PAGE TEXT >>
What is the age when my children can decide their care arrangements for themselves?
This is one of the most common questions we are asked. The legal answer is: 18! The practical answer is: some years before that. A court is highly unlikely to force a 17 year old to spend time with one parent if they object to same and probably not a 16 year old.
The views of younger child will be only one of the factors to be taken into account. Even where a child might express a very strong reluctance to see one parent, a court might still determine that it is the child’s best interests to do so.
Their views will be given more or less weight depending upon their level of maturity and the reasoning behind their particular view. For example, it a court considers that the expressed wishes of a child have come about as a result of manipulation on the part of one of the parents, very little weight will be given to those views.
I am concerned about the safety of my children when they are with my ex-partner. What can I do?
Unfortunately, it is i common for separated parents to have concerns about children’s safety whilst in the care of their ex-partner.
Whilst courts and government agencies are getting better equipped to address concerns about physical, emotional, or psychological abuse it is a very hard area in which to get things right – particularly if they perceive the issue to be more about the relationship between the adults. Usually you have to explain why, if the other person was so unfit to care for the children, you stayed with them for so long?
Whilst courts do have the power to order various measures to protect children when in the care of a parent (such as orders ranging from preventing parents from drinking alcohol, using drugs or smoking cigarettes whilst the children are in their care ranging through to supervision of the parent’s time with the children) they are aware that they cannot micro-manage all parts of a child’s life and that it can be counter- productive to do so. Moreover, the enforcement of such restrictions can be problematical.
My ex-partner isn’t so bad but I don’t like their new partner/their friends. What can I do?
As separating families become more common so too are “blended” families. When new partner comes onto the scene, it is not unusual for the other parent to have concerns about someone who their children will be spending a lot of time with.
The Court can make orders preventing your ex-partner from allowing a certain person to come into contact with your children. However, these tend to be the exception.
The reality is that, apart from extreme cases (e.g. serious physical abuse), there is very little you can control about what happens in the other parent’s household.
I am a grandparent and have difficulty seeing my grandchildren. What are my rights?
Difficulties in maintaining contact between grandparents and grandchild can arise due to many reasons. Your relationship with your grandchildren might be impacted due to the separation of their parents, but may also be due to difficulties in the relationship between you and their parents. Just because their parents don’t get along with you, does not mean your grandchildren should be denied their right to a relationship with you.
The Family Law Act not only gives consideration to the right of children to spend time with their separating parents, but also the right of children to have relationships with people who are significant to them. This includes grandparents. Grandparents have the right to ask the Court to make orders that they be allowed to spend time with their grandchildren.

EXERCISE SET >>
a. Answer these from the family law text:
(i) What is the legal age at which children can decide their care arrangements for themselves?
(ii) How much weight is given to a child's views if a court considers them the result of manipulation by one of the parents?
(iii) Which act gives consideration to the right of children to have relationships with people who are significant to them?
b. Repeat a passage of the family law text word for word, beginning at the words "The Court can" and stopping after "other parent’s household.".

STORED DATA >>
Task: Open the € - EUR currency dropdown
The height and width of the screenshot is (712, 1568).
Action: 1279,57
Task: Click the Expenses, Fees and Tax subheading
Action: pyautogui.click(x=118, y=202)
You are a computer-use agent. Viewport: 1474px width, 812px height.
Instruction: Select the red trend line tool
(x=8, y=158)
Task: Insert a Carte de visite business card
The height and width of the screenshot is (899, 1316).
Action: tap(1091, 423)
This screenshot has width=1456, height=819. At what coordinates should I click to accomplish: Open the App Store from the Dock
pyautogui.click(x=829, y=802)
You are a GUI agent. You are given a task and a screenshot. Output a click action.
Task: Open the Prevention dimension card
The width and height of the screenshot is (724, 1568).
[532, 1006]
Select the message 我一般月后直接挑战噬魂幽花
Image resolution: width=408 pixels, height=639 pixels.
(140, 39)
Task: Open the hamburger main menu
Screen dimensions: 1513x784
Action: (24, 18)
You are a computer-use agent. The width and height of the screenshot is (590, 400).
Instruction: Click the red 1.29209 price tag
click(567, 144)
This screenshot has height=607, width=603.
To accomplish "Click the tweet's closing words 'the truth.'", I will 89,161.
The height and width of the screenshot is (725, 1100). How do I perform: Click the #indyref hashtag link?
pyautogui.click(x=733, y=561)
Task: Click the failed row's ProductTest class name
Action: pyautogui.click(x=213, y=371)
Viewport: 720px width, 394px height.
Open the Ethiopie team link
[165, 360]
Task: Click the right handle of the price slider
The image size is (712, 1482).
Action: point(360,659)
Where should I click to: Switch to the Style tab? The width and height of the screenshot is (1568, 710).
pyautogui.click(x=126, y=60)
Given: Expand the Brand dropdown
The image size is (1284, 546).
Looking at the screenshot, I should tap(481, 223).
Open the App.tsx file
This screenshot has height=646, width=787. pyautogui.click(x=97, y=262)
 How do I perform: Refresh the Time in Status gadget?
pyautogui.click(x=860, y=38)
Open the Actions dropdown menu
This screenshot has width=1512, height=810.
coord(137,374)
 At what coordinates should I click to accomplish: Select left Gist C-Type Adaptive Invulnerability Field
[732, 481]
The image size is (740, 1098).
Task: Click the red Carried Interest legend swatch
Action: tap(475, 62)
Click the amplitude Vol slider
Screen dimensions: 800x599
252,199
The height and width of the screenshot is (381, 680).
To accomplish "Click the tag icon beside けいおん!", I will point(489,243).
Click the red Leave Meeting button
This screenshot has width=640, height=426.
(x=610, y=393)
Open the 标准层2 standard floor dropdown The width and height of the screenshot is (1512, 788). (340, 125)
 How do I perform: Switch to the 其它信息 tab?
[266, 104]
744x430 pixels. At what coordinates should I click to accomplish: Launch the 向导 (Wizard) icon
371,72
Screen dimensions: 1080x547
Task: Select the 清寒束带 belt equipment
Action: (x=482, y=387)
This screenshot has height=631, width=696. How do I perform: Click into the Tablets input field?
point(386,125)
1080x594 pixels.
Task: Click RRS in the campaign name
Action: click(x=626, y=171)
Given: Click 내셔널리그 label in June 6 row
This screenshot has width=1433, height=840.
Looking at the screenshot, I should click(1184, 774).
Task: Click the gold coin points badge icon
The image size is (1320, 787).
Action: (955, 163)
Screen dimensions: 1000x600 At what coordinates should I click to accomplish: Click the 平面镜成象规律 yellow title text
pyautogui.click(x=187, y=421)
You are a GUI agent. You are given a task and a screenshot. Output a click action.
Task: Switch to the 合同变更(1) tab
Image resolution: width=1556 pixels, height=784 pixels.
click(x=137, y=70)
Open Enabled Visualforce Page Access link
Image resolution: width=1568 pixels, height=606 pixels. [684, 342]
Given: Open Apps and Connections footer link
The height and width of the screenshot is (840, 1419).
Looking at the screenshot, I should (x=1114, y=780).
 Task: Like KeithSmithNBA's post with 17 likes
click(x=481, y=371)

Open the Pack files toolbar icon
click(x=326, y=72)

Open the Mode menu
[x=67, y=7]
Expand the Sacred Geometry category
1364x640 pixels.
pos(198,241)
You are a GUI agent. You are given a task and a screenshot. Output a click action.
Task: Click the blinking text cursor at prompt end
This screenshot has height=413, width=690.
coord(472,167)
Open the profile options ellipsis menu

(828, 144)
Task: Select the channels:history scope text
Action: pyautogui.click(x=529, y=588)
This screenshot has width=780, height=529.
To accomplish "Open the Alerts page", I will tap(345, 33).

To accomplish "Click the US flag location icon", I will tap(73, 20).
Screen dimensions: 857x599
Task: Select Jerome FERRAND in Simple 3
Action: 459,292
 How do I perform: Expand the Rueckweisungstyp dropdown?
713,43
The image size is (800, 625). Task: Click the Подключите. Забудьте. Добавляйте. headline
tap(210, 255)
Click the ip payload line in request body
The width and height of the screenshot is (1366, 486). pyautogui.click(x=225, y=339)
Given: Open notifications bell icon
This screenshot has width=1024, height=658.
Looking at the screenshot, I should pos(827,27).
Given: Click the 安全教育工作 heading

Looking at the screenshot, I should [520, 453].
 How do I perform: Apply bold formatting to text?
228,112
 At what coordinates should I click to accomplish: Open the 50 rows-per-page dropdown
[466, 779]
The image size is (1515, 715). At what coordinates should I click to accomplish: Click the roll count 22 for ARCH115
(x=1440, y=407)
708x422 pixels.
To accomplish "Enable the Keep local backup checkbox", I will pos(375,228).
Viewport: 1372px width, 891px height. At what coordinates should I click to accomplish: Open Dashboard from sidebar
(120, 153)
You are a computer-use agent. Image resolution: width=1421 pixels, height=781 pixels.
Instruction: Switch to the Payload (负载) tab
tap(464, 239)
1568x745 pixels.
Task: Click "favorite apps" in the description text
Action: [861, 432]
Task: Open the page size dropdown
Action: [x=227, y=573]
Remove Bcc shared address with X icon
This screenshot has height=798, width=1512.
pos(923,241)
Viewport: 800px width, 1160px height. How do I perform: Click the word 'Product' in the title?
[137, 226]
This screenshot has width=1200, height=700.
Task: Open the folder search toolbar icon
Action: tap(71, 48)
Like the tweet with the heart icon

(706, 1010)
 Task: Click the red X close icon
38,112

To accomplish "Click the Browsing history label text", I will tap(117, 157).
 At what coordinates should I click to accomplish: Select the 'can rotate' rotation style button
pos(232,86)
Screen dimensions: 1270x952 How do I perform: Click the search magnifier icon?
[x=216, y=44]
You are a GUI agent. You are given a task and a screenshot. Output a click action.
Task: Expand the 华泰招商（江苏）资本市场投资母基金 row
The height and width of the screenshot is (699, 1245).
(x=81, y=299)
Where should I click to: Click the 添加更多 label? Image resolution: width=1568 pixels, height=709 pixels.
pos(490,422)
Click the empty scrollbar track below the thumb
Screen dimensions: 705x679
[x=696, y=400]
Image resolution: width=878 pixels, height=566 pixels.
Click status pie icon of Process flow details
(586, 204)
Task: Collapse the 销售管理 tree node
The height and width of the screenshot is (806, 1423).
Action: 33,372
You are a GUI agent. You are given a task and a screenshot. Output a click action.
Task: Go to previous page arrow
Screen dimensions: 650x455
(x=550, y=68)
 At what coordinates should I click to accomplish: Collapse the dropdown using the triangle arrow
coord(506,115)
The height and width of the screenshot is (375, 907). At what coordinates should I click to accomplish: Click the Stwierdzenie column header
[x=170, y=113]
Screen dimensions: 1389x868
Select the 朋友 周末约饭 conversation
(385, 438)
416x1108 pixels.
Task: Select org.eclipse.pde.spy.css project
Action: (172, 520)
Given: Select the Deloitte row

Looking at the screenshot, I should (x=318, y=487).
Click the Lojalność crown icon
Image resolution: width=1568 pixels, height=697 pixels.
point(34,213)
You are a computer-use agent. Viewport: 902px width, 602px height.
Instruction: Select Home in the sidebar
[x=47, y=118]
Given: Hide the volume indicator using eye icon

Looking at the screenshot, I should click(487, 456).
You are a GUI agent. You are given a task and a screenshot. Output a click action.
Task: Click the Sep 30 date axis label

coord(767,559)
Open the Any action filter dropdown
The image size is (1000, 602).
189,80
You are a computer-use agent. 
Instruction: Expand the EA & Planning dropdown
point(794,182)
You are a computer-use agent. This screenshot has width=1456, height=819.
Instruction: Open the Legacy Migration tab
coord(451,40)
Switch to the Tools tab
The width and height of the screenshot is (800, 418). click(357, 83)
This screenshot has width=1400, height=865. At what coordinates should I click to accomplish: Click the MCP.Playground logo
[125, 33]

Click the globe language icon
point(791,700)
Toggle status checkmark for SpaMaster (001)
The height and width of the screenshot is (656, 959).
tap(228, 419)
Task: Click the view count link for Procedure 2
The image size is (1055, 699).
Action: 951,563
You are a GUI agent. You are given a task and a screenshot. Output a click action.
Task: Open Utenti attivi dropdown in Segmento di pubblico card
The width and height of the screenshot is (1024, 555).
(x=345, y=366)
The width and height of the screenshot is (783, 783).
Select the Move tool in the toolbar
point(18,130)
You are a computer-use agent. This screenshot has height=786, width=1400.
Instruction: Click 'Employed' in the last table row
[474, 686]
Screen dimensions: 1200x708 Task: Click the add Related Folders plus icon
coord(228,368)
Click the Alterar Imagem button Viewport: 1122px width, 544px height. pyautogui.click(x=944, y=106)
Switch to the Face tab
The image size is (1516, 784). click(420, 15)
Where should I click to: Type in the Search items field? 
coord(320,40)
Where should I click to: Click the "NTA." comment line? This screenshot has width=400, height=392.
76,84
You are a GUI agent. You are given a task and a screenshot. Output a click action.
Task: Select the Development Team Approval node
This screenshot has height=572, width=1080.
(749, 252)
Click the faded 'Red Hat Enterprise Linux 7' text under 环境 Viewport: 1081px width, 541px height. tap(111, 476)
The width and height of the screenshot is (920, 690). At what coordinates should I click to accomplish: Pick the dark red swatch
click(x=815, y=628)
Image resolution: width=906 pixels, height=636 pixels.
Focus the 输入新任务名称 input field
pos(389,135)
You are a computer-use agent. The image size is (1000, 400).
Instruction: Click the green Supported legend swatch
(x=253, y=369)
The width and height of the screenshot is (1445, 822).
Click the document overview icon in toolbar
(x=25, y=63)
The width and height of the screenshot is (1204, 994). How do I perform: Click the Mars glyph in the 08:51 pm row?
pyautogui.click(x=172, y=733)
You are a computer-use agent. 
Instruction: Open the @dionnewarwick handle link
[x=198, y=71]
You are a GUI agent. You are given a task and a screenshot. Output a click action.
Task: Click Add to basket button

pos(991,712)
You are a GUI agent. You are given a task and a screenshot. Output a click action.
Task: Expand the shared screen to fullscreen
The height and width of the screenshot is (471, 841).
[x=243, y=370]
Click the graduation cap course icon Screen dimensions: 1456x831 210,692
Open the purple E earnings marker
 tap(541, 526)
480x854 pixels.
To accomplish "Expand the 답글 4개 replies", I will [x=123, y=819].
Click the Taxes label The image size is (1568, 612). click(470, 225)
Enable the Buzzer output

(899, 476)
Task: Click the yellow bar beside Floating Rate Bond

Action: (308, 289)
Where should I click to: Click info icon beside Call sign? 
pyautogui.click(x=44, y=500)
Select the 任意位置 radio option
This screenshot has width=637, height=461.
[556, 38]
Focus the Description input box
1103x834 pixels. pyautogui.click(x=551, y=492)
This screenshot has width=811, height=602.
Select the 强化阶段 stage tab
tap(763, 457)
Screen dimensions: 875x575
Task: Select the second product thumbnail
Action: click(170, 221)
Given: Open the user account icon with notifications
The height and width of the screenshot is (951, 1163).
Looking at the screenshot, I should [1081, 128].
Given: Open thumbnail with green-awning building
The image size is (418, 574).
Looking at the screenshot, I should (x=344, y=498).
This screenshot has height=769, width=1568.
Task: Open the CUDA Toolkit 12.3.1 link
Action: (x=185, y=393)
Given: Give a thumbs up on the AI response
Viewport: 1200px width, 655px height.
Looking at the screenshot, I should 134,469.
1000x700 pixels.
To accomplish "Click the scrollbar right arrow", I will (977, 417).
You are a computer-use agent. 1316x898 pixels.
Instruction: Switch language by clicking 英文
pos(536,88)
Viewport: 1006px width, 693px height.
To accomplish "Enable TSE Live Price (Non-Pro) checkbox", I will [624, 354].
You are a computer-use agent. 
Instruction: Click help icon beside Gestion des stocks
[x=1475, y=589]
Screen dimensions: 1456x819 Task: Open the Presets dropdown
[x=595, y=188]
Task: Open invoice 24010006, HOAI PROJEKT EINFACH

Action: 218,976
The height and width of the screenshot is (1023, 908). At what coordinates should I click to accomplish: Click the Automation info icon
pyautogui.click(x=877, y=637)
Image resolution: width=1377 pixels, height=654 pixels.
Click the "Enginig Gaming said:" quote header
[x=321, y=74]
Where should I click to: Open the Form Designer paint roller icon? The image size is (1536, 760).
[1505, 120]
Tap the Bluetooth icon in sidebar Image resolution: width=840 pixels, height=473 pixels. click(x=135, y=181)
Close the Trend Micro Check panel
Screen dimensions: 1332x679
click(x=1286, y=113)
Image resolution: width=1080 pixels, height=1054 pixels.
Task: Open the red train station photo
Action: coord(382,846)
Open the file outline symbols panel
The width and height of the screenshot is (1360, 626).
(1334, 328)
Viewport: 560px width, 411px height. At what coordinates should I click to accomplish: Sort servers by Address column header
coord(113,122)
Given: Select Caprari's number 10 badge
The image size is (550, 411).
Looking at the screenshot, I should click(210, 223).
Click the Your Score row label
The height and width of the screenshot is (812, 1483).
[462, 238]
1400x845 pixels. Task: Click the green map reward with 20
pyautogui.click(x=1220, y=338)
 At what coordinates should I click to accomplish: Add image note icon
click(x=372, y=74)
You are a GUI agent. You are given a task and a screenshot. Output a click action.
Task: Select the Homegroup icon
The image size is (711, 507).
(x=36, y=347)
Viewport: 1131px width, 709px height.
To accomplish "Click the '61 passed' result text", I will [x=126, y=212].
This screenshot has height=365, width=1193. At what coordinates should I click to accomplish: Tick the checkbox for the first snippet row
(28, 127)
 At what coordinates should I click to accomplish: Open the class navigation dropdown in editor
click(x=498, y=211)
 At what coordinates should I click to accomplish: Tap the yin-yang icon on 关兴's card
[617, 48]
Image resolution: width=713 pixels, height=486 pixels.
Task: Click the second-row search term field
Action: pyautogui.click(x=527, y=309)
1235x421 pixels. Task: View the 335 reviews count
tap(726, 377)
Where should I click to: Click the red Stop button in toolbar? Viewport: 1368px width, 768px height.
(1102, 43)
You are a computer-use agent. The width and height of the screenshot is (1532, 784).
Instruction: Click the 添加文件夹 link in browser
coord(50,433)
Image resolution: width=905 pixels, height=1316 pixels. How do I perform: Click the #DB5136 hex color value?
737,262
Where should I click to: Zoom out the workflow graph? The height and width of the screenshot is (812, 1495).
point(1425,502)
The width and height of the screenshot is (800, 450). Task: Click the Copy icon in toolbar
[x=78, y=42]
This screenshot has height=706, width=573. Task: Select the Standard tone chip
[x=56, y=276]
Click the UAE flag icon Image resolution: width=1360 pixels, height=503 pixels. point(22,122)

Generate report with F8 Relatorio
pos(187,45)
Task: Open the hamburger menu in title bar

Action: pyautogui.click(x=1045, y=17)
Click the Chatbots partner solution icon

ANSWERS FOR THE TASKS >>
a.
(i) 18.
(ii) Very little weight.
(iii) The Family Law Act.

b.
The Court can make orders preventing your ex-partner from allowing a certain person to come into contact with your children. However, these tend to be the exception.
The reality is that, apart from extreme cases (e.g. serious physical abuse), there is very little you can control about what happens in the other parent’s household.